The concept of persistence is central to existing definitions of depressive episodes. The concept of duration is one of the ways in which these definitions attempt to distinguish between episodes that are or are not clinically relevant. The general idea of including persistence in diagnostic definitions receives support from these results in the sense that duration seems strongly related to prognosis, but as the probability of recovery appears to decline as a function of episode duration, the use of any particular time frame, such as the two week reference period used by DSM [29
] and ICD-10 [25
] seems inadequate. The output of the calculator indicates that an episode that has only lasted a few weeks is likely to be associated with a high rate of recovery in the following few weeks, whereas an episode that has lasted for many weeks has a low probability of recovery in the next few weeks. It may be more meaningful to treat episode duration as a dimensional quality at the time of presentation, incorporating epidemiological data into clinical judgments based on this quantity.
These results also have implications for screening in clinical settings. In primary care, active case-finding is often an element of disease management strategies, e.g. [30
], see also a review by Katon . These results suggest that early detection by screening may potentially result in identification of a subgroup with a much better prognosis, and perhaps with a sizable likelihood of recovery even if untreated. Screening measures should be carefully organized and monitored so that they do not cause a diversion of resources away from individuals with greater needs. Such a diversion will not necessarily occur, but could occur if screening resulted primarily in the detection of brief and self-limited episodes. According to the calculator, a person with a three week duration of symptoms has an approximately 40% chance of recovery in the next six weeks, whereas a person with a 23 week duration has less than a 5% chance over the same interval. The risks and benefits of depression screening in various clinical populations will depend not only on the basic features that are usually considered: the prevalence of depression in those populations, the sensitivity and specificity of the measures employed, but also on help-seeking behavior and health systems issues. While traditional screening assessments are based on symptom rating scales or subsets of related questions, items about symptom duration may be more critical than has previously been believed.
The very high probability of recovery in the early weeks of a major depressive episode, combined with the necessity for several weeks of treatment before a response is expected, may suggest that many people with short-lived symptoms do not need active treatment. It is possible, as noted above, that the reasons for the declining recovery rate as episodes get longer is a result of secondary effects of the depression itself. This possibility creates an argument for earlier intervention, rather than expectant management. Further research will be needed to resolve these questions.

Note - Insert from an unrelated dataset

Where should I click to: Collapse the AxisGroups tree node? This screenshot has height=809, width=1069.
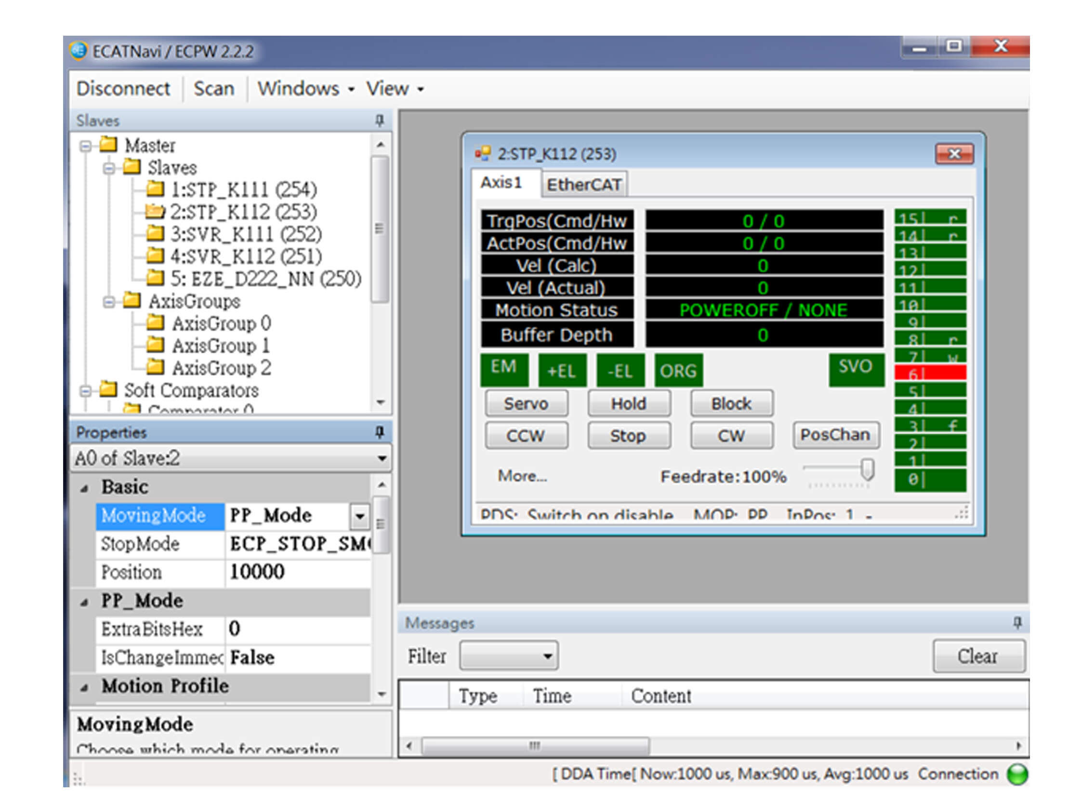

The calculator presented in this paper helps to illustrate the importance of episode duration on the probability of recovery in the near future. With the development of more sophisticated episode duration models, it should be possible to develop calculators such as this one into more sophisticated decision-support tools. A step in this direction would involve incorporating other predictors of duration into the calculator's algorithms. However, such efforts need to account for the apparent relationship between episode duration and recovery probability and should not be restricted to estimating average frequencies of recovery or mean episode durations. Furthermore, in view of an apparent change in the probability of recovery over time, classical survival analysis models (particularly those requiring a constant hazard function) are probably not adequate for this task.